Type John Cavanagh’s name into Google and, nearby, you’ll nearly always see references to Syd and The Piper at The Gates of Dawn.
However, this evening, that isn’t the album that’s holding a lit Zippo to the feet of my synapses, and making me applaud, as Mr Cavanagh, in his occasional guise of ‘Phosphene’, accompanies an edited version of Roger Corman’s movie, The Raven.
No,instead, it’s flashes of my favourite pieces of musical mayhem from that second album, A Saucerful of Secrets, that keep flashing past the inside of my eyelids………….…and that’s no bad thing at all!
Like some modern day silent film pianist (the soundtrack and dialogue had been muted) he beavered away be-headphoned, twiddling, twerning and cajoling all sorts of synchronised accompanying squeals & sounds from his VCS3 (or Putney as we in ‘the know’ like to call them)
The first half, meanwhile was a tad gentler with John reading a short fairy-tale, The King That Would See Paradise, from Andrew Lang’s ‘Orange’ Fairy Tale Book (1906) This piece came in at just around half an hour long and featured a pleasant burbling analogue synth, reminiscent of Tim Blake’s early work. I could also hear many percussive delay sounds that recalled Dave McRae’s intro to Matching Mole’s ‘Gloria Gloom’.

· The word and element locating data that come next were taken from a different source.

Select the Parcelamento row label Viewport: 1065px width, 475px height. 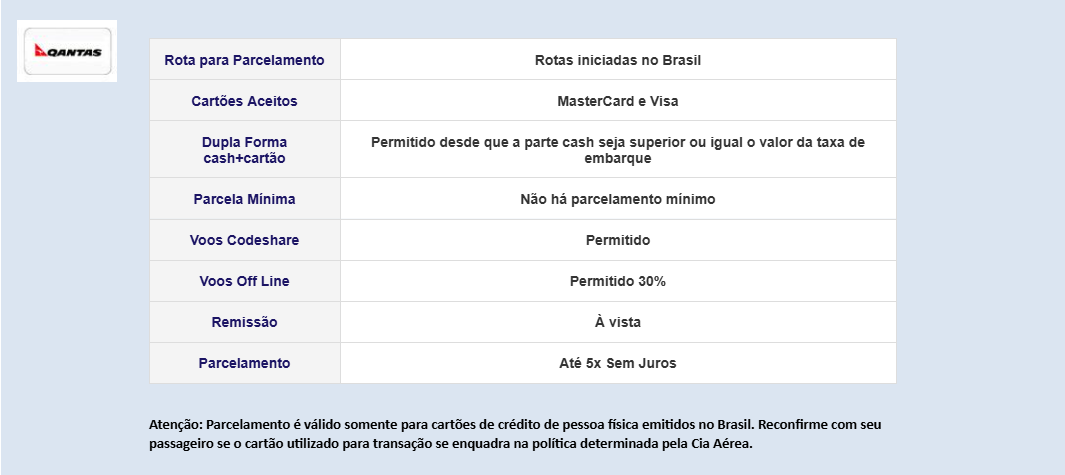[x=245, y=363]
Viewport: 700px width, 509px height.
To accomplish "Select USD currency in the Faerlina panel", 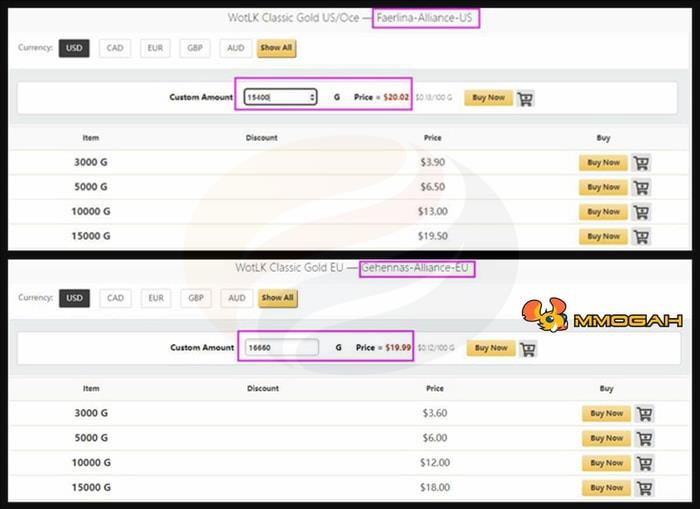I will 74,47.
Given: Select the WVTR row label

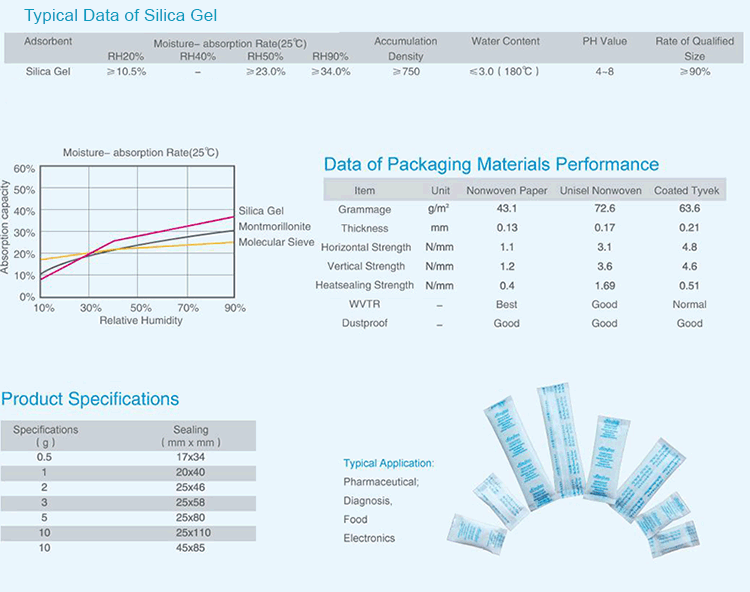Looking at the screenshot, I should pyautogui.click(x=364, y=304).
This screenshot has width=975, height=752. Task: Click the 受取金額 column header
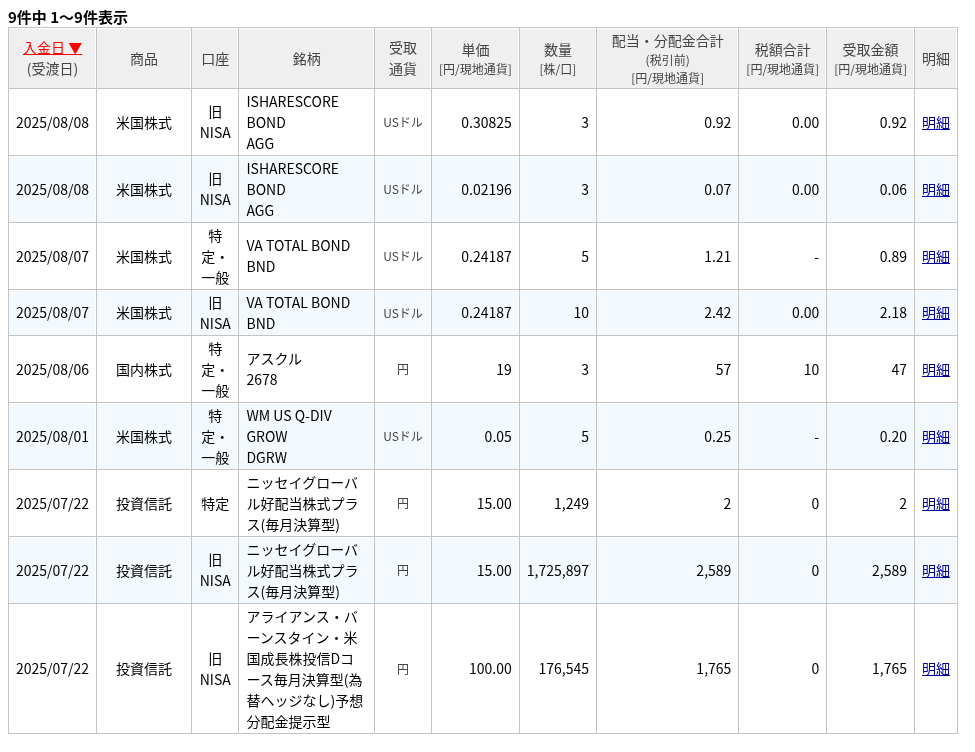(x=870, y=58)
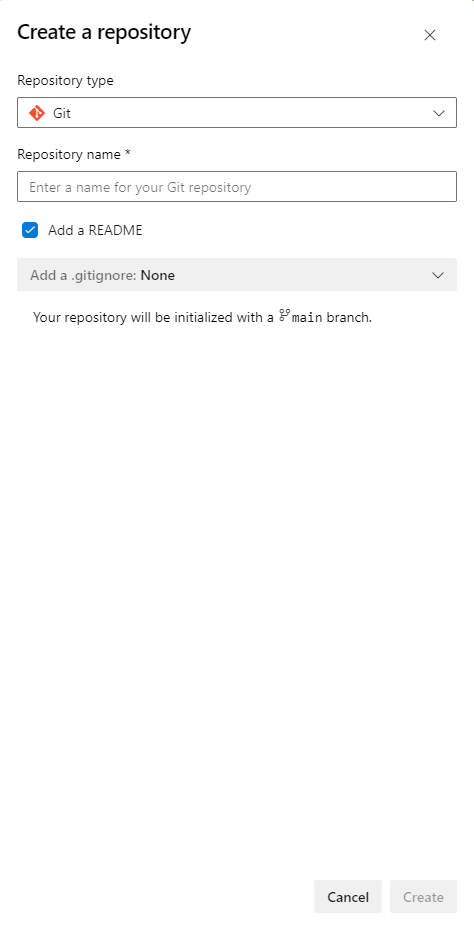This screenshot has height=926, width=474.
Task: Expand the .gitignore chevron arrow
Action: 438,275
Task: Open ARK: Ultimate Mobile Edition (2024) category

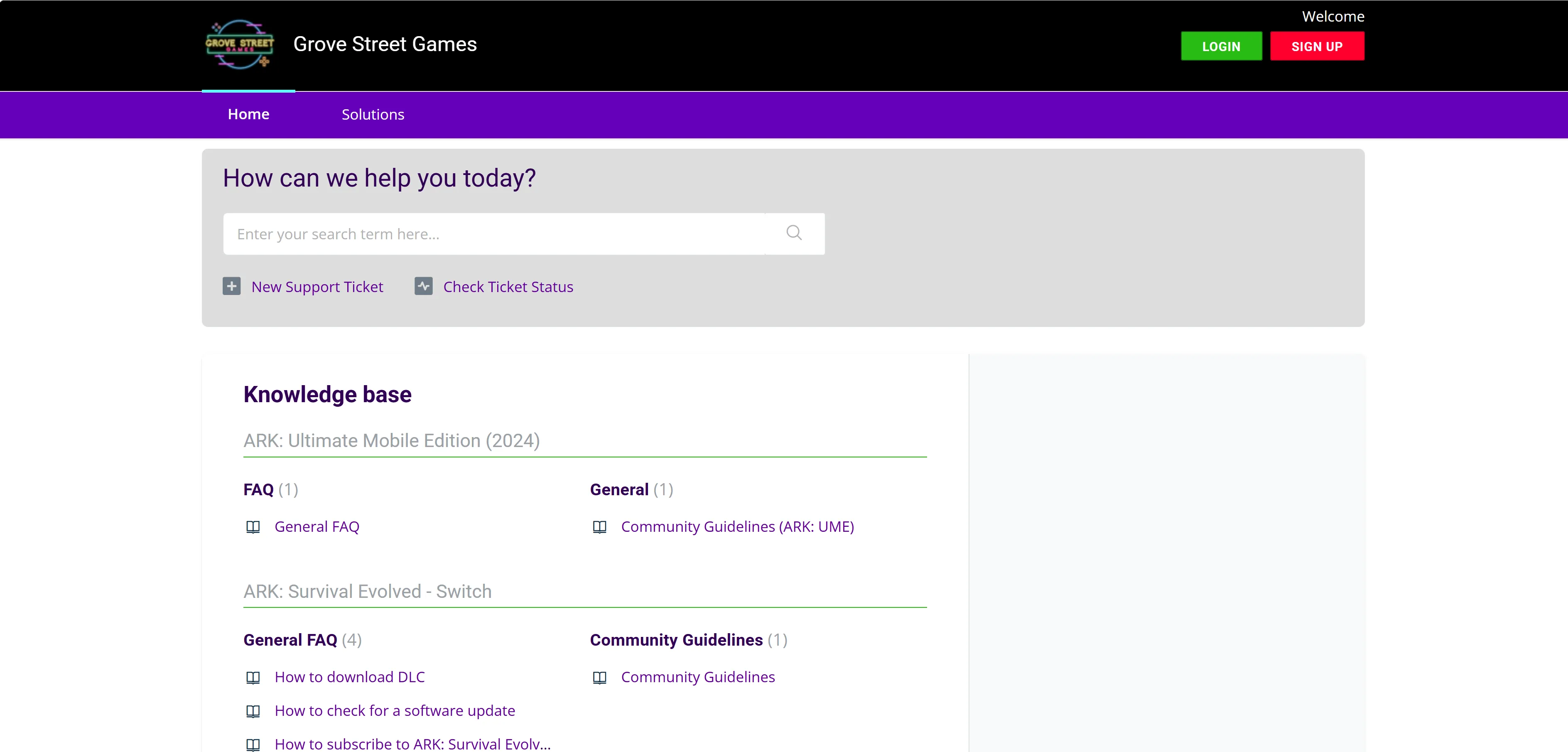Action: pyautogui.click(x=391, y=440)
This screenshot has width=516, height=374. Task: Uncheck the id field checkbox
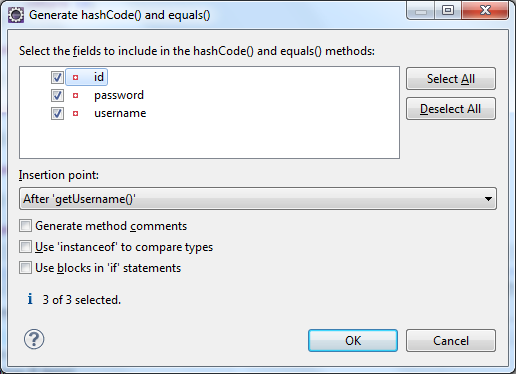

When not reading the text, and indeed what a sonorous timbre he has, John also made good use of chimes, some Ganesh style singing bowls and heavily processed/delayed/choral vocals.
As the story ascended to its inevitably bleak denouement we were treated to a Cavanagh clarinet solo so shrill, deranged and unexpected, it would have sounded quite at home snuggling up to Flash Gordon’s Ape. I was annoyed to hear that this was the penultimate soundlab show as I would have liked to have experienced more.
To paraphrase Janice Nicholls, “I’d give it foive!”